This project is an extension that adds MLflow automatic tracing for txtai
.
The easiest way to install is via pip and PyPI
pip install mlflow-txtai
The following is a list of examples showing how this plugin works. This notebook also has all of these examples.
The following code initializes the environment. It assumes a mlflow server is running locally. That can be started as follows.
mlflow server --host 127.0.0.1 --port 8000
import mlflow
mlflow.set_tracking_uri(uri="http://localhost:8000")
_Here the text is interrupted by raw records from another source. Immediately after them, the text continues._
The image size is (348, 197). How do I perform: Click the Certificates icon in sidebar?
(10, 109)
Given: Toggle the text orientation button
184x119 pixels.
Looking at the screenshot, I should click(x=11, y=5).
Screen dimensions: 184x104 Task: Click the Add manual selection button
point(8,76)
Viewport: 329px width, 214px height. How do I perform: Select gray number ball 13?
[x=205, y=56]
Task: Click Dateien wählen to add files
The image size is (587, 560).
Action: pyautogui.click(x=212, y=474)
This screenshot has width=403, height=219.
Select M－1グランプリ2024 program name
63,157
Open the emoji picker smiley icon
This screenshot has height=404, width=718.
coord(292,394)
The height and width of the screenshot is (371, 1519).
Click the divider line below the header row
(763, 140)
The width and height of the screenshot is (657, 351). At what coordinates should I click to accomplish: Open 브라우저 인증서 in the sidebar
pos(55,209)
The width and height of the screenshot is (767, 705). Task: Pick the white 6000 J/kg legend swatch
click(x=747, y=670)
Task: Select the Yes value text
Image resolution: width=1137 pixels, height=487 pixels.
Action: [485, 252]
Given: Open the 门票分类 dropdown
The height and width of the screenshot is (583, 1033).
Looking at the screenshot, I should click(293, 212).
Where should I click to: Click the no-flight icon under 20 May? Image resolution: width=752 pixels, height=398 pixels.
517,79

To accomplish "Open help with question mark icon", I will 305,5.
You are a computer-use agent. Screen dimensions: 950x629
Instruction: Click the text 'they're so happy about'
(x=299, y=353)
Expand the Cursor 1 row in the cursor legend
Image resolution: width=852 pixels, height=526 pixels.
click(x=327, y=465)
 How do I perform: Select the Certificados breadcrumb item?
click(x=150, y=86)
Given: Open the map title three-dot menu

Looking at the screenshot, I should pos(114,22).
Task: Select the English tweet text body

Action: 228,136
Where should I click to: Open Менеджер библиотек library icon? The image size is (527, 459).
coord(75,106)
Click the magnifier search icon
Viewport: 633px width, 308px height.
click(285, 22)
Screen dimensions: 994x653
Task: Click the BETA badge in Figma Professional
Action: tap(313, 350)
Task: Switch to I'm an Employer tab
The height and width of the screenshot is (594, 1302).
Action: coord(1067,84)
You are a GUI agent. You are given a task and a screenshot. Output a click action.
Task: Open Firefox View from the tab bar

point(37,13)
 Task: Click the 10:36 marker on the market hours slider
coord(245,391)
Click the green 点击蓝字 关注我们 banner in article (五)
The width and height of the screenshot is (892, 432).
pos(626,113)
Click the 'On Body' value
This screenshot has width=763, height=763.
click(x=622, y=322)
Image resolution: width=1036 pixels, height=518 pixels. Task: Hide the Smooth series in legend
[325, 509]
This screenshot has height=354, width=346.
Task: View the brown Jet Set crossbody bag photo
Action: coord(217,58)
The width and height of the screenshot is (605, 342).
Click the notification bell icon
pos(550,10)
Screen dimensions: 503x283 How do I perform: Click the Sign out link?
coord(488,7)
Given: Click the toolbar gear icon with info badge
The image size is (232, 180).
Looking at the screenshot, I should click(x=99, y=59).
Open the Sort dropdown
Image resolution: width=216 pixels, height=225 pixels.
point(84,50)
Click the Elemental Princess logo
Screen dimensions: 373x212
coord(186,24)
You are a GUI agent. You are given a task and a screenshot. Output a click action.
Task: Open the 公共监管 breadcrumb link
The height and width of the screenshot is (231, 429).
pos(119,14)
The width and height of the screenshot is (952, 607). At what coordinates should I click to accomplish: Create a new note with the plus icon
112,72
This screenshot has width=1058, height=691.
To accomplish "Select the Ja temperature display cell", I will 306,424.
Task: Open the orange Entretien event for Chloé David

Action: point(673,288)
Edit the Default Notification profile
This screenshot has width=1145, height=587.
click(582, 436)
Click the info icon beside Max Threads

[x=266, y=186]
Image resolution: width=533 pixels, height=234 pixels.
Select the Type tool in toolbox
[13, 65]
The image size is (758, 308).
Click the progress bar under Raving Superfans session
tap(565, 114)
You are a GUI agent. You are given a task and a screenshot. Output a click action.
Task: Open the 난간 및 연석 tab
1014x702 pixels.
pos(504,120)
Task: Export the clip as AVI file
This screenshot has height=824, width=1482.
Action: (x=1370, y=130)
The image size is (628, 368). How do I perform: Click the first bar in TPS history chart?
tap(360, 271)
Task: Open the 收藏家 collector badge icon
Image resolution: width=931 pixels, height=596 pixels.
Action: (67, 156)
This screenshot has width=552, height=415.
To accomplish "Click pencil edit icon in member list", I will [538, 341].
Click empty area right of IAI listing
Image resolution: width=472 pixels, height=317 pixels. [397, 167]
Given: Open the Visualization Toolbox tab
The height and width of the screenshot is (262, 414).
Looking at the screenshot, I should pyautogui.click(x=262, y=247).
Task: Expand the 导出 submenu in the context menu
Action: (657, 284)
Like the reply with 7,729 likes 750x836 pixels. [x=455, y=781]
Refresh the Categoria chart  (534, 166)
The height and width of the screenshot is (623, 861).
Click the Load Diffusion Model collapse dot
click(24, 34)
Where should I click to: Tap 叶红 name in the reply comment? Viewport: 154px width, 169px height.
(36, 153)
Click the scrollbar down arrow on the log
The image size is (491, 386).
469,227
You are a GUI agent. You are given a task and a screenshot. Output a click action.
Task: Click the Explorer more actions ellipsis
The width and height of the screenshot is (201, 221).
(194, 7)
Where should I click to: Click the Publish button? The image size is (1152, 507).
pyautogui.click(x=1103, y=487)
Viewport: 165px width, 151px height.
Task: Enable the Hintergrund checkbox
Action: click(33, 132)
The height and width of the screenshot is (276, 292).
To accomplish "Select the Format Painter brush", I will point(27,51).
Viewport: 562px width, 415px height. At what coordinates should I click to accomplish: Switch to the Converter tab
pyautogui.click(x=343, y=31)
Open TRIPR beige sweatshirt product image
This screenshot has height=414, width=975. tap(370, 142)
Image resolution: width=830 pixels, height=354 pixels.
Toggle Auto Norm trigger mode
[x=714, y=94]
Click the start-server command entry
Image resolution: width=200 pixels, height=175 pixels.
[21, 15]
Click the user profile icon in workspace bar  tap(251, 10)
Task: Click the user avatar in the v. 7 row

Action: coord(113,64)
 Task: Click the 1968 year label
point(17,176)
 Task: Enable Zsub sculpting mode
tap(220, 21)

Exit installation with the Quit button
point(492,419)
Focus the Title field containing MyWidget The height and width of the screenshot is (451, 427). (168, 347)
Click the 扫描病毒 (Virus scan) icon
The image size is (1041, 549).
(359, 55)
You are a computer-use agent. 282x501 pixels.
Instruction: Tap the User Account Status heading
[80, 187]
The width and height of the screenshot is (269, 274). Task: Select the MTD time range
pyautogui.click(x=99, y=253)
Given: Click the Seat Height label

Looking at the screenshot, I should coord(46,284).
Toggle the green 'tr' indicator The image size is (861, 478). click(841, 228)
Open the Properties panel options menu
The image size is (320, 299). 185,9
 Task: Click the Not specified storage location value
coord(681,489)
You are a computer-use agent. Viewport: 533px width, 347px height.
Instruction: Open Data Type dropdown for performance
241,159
mlflow.set_experiment("txtai")
# Enable txtai automatic tracing
mlflow.txtai.autolog()
The first example traces a Textractor pipeline.
from txtai.pipeline import Textractor
with mlflow.start_run():
textractor = Textractor()
textractor("https://github.com/neuml/txtai")
Next, we'll trace an Embeddings query.
from txtai import Embeddings
with mlflow.start_run():
wiki = Embeddings()
wiki.load(provider="huggingface-hub", container="neuml/txtai-wikipedia-slim")
embeddings = Embeddings(content=True, graph=True)
embeddings.index(wiki.search("SELECT id, text FROM txtai LIMIT 25"))
embeddings.search("MATCH (A)-[]->(B) RETURN A")
The next example traces a RAG pipeline.
from txtai import Embeddings, RAG
with mlflow.start_run():
wiki = Embeddings()
wiki.load(provider="huggingface-hub", container="neuml/txtai-wikipedia-slim")
# Define prompt template
template = """
Answer the following question using only the context below. Only include information
specifically discussed.
question: {question}
context: {context} """
# Create RAG pipeline
rag = RAG(
wiki,
"hugging-quants/Meta-Llama-3.1-8B-Instruct-AWQ-INT4",
system="You are a friendly assistant. You answer questions from users.",
template=template,
context=10
)
rag("Tell me about the Roman Empire", maxlength=2048)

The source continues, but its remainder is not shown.